→ **WHAT YOU ARE ASKED TO DO**
Please echo the records from the line containing "Screen dimensions: 926x564" through the line containing "tap(64, 140)", inclusive, reproducing each line verbatim.

→ **MATERIAL PROVIDED**

________________________

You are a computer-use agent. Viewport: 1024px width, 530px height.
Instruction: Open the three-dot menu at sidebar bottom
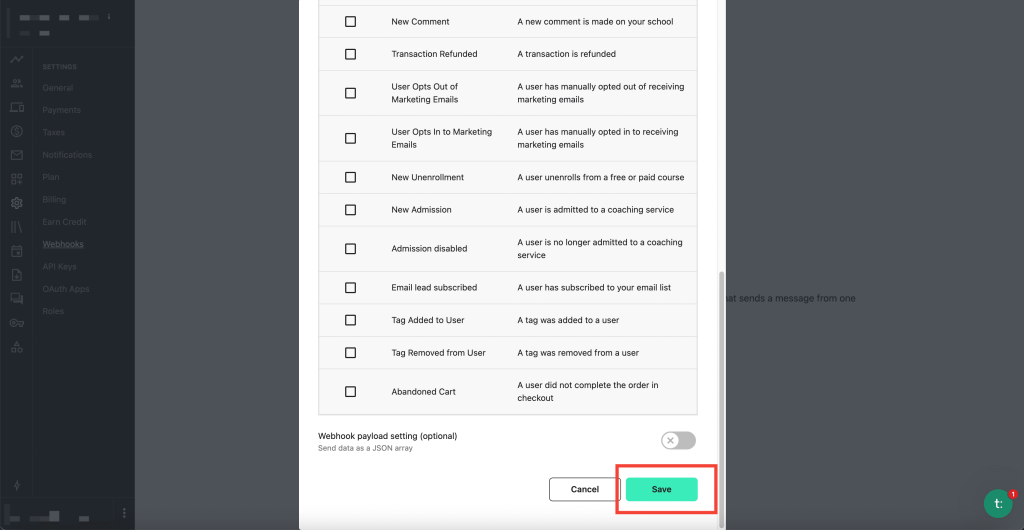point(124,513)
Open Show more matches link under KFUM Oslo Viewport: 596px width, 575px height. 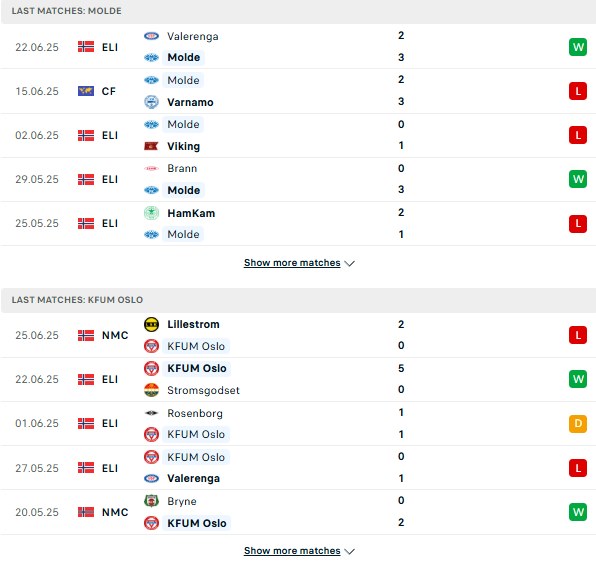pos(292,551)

________________________

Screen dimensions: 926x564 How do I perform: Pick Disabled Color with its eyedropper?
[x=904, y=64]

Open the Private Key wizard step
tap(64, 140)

________________________

→ **FINISHED ANSWER**
Screen dimensions: 926x564 How do I perform: Pick Disabled Color with its eyedropper?
[x=904, y=64]

Open the Private Key wizard step
tap(64, 140)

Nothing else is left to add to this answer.